▶ [EXERCISE AIM]
Top to bottom, give the entries again exactly as written.

____ PROVIDED MATERIAL

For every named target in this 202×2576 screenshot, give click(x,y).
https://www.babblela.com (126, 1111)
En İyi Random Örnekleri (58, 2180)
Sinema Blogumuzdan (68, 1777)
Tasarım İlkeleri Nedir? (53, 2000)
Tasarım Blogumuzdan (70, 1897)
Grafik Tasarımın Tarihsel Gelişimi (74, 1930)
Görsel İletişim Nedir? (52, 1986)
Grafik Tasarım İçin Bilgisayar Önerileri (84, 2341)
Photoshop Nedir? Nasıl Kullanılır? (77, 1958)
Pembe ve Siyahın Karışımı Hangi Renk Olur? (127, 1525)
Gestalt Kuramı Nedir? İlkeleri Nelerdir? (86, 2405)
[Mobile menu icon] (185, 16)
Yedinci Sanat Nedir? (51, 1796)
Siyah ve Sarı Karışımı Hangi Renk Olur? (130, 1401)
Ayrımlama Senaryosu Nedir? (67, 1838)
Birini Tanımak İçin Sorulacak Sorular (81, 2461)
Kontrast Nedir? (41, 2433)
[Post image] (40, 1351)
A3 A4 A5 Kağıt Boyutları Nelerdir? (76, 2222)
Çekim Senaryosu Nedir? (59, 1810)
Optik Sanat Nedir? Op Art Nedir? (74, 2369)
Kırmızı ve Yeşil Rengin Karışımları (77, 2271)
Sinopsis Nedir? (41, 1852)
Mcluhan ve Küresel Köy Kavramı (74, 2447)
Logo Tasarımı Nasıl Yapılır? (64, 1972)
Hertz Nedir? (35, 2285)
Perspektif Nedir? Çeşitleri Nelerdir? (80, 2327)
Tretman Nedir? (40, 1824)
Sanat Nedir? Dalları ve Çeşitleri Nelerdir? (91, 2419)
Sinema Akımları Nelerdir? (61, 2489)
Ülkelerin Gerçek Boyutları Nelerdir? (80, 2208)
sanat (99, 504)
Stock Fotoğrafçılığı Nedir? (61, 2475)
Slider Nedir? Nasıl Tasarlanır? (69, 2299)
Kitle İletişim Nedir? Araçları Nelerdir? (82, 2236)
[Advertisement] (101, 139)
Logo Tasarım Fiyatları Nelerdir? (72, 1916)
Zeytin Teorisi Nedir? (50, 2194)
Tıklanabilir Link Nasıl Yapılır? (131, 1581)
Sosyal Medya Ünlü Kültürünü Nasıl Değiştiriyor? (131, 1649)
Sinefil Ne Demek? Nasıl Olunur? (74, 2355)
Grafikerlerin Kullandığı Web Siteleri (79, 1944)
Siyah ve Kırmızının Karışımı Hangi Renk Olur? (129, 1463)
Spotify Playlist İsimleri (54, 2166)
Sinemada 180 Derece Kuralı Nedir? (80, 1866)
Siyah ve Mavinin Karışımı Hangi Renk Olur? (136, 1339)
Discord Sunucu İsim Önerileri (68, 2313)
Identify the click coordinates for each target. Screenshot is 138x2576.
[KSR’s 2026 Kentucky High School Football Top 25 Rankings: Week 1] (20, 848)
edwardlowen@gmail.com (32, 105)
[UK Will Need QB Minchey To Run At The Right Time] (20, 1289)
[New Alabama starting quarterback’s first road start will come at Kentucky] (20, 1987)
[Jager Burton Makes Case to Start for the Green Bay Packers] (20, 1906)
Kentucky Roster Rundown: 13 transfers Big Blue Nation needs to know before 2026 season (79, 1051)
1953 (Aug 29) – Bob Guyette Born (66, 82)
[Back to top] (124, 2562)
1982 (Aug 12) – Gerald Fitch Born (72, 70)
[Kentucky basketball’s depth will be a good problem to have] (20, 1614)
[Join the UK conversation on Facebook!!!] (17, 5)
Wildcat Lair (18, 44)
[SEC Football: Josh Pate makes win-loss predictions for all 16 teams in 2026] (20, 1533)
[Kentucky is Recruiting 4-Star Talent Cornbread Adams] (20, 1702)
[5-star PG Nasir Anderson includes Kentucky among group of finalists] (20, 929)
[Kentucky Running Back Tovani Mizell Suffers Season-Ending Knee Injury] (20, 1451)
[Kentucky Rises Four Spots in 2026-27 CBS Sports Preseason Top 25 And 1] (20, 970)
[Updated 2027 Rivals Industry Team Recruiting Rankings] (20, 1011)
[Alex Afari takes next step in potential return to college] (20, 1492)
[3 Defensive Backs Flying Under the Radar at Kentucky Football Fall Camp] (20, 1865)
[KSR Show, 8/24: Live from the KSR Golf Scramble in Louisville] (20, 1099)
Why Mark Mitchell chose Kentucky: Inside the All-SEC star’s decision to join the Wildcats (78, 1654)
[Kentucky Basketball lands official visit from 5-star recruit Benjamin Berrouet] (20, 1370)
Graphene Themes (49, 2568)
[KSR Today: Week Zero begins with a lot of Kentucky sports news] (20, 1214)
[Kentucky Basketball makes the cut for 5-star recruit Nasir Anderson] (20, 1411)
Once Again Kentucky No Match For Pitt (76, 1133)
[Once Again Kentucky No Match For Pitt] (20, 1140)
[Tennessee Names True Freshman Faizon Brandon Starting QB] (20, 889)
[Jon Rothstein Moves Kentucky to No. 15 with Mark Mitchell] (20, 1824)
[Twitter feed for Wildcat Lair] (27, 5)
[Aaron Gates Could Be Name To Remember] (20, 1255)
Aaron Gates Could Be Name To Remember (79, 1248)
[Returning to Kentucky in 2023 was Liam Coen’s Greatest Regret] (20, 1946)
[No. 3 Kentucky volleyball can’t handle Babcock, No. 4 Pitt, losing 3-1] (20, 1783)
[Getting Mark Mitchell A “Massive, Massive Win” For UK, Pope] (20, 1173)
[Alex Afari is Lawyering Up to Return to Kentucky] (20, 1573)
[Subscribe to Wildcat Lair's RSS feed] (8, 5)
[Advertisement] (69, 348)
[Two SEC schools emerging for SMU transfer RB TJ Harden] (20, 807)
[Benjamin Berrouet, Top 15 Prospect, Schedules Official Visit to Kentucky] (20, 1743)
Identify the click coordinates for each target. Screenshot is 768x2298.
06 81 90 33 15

________

▶ [FINISHED EXERCISE]
For every named target in this 202×2576 screenshot, give click(x,y).
https://www.babblela.com (126, 1111)
En İyi Random Örnekleri (58, 2180)
Sinema Blogumuzdan (68, 1777)
Tasarım İlkeleri Nedir? (53, 2000)
Tasarım Blogumuzdan (70, 1897)
Grafik Tasarımın Tarihsel Gelişimi (74, 1930)
Görsel İletişim Nedir? (52, 1986)
Grafik Tasarım İçin Bilgisayar Önerileri (84, 2341)
Photoshop Nedir? Nasıl Kullanılır? (77, 1958)
Pembe ve Siyahın Karışımı Hangi Renk Olur? (127, 1525)
Gestalt Kuramı Nedir? İlkeleri Nelerdir? (86, 2405)
[Mobile menu icon] (185, 16)
Yedinci Sanat Nedir? (51, 1796)
Siyah ve Sarı Karışımı Hangi Renk Olur? (130, 1401)
Ayrımlama Senaryosu Nedir? (67, 1838)
Birini Tanımak İçin Sorulacak Sorular (81, 2461)
Kontrast Nedir? (41, 2433)
[Post image] (40, 1351)
A3 A4 A5 Kağıt Boyutları Nelerdir? (76, 2222)
Çekim Senaryosu Nedir? (59, 1810)
Optik Sanat Nedir? Op Art Nedir? (74, 2369)
Kırmızı ve Yeşil Rengin Karışımları (77, 2271)
Sinopsis Nedir? (41, 1852)
Mcluhan ve Küresel Köy Kavramı (74, 2447)
Logo Tasarımı Nasıl Yapılır? (64, 1972)
Hertz Nedir? (35, 2285)
Perspektif Nedir? Çeşitleri Nelerdir? (80, 2327)
Tretman Nedir? (40, 1824)
Sanat Nedir? Dalları ve Çeşitleri Nelerdir? (91, 2419)
Sinema Akımları Nelerdir? (61, 2489)
Ülkelerin Gerçek Boyutları Nelerdir? (80, 2208)
sanat (99, 504)
Stock Fotoğrafçılığı Nedir? (61, 2475)
Slider Nedir? Nasıl Tasarlanır? (69, 2299)
Kitle İletişim Nedir? Araçları Nelerdir? (82, 2236)
[Advertisement] (101, 139)
Logo Tasarım Fiyatları Nelerdir? (72, 1916)
Zeytin Teorisi Nedir? (50, 2194)
Tıklanabilir Link Nasıl Yapılır? (131, 1581)
Sosyal Medya Ünlü Kültürünü Nasıl Değiştiriyor? (131, 1649)
Sinefil Ne Demek? Nasıl Olunur? (74, 2355)
Grafikerlerin Kullandığı Web Siteleri (79, 1944)
Siyah ve Kırmızının Karışımı Hangi Renk Olur? (129, 1463)
Spotify Playlist İsimleri (54, 2166)
Sinemada 180 Derece Kuralı Nedir? (80, 1866)
Siyah ve Mavinin Karışımı Hangi Renk Olur? (136, 1339)
Discord Sunucu İsim Önerileri (68, 2313)
Identify the click coordinates for each target. Screenshot is 138x2576.
[KSR’s 2026 Kentucky High School Football Top 25 Rankings: Week 1] (20, 848)
edwardlowen@gmail.com (32, 105)
[UK Will Need QB Minchey To Run At The Right Time] (20, 1289)
[New Alabama starting quarterback’s first road start will come at Kentucky] (20, 1987)
[Jager Burton Makes Case to Start for the Green Bay Packers] (20, 1906)
Kentucky Roster Rundown: 13 transfers Big Blue Nation needs to know before 2026 season (79, 1051)
1953 (Aug 29) – Bob Guyette Born (66, 82)
[Back to top] (124, 2562)
1982 (Aug 12) – Gerald Fitch Born (72, 70)
[Kentucky basketball’s depth will be a good problem to have] (20, 1614)
[Join the UK conversation on Facebook!!!] (17, 5)
Wildcat Lair (18, 44)
[SEC Football: Josh Pate makes win-loss predictions for all 16 teams in 2026] (20, 1533)
[Kentucky is Recruiting 4-Star Talent Cornbread Adams] (20, 1702)
[5-star PG Nasir Anderson includes Kentucky among group of finalists] (20, 929)
[Kentucky Running Back Tovani Mizell Suffers Season-Ending Knee Injury] (20, 1451)
[Kentucky Rises Four Spots in 2026-27 CBS Sports Preseason Top 25 And 1] (20, 970)
[Updated 2027 Rivals Industry Team Recruiting Rankings] (20, 1011)
[Alex Afari takes next step in potential return to college] (20, 1492)
[3 Defensive Backs Flying Under the Radar at Kentucky Football Fall Camp] (20, 1865)
[KSR Show, 8/24: Live from the KSR Golf Scramble in Louisville] (20, 1099)
Why Mark Mitchell chose Kentucky: Inside the All-SEC star’s decision to join the Wildcats (78, 1654)
[Kentucky Basketball lands official visit from 5-star recruit Benjamin Berrouet] (20, 1370)
Graphene Themes (49, 2568)
[KSR Today: Week Zero begins with a lot of Kentucky sports news] (20, 1214)
[Kentucky Basketball makes the cut for 5-star recruit Nasir Anderson] (20, 1411)
Once Again Kentucky No Match For Pitt (76, 1133)
[Once Again Kentucky No Match For Pitt] (20, 1140)
[Tennessee Names True Freshman Faizon Brandon Starting QB] (20, 889)
[Jon Rothstein Moves Kentucky to No. 15 with Mark Mitchell] (20, 1824)
[Twitter feed for Wildcat Lair] (27, 5)
[Aaron Gates Could Be Name To Remember] (20, 1255)
Aaron Gates Could Be Name To Remember (79, 1248)
[Returning to Kentucky in 2023 was Liam Coen’s Greatest Regret] (20, 1946)
[No. 3 Kentucky volleyball can’t handle Babcock, No. 4 Pitt, losing 3-1] (20, 1783)
[Getting Mark Mitchell A “Massive, Massive Win” For UK, Pope] (20, 1173)
[Alex Afari is Lawyering Up to Return to Kentucky] (20, 1573)
[Subscribe to Wildcat Lair's RSS feed] (8, 5)
[Advertisement] (69, 348)
[Two SEC schools emerging for SMU transfer RB TJ Harden] (20, 807)
[Benjamin Berrouet, Top 15 Prospect, Schedules Official Visit to Kentucky] (20, 1743)
Identify the click coordinates for each target. Screenshot is 768x2298.
06 81 90 33 15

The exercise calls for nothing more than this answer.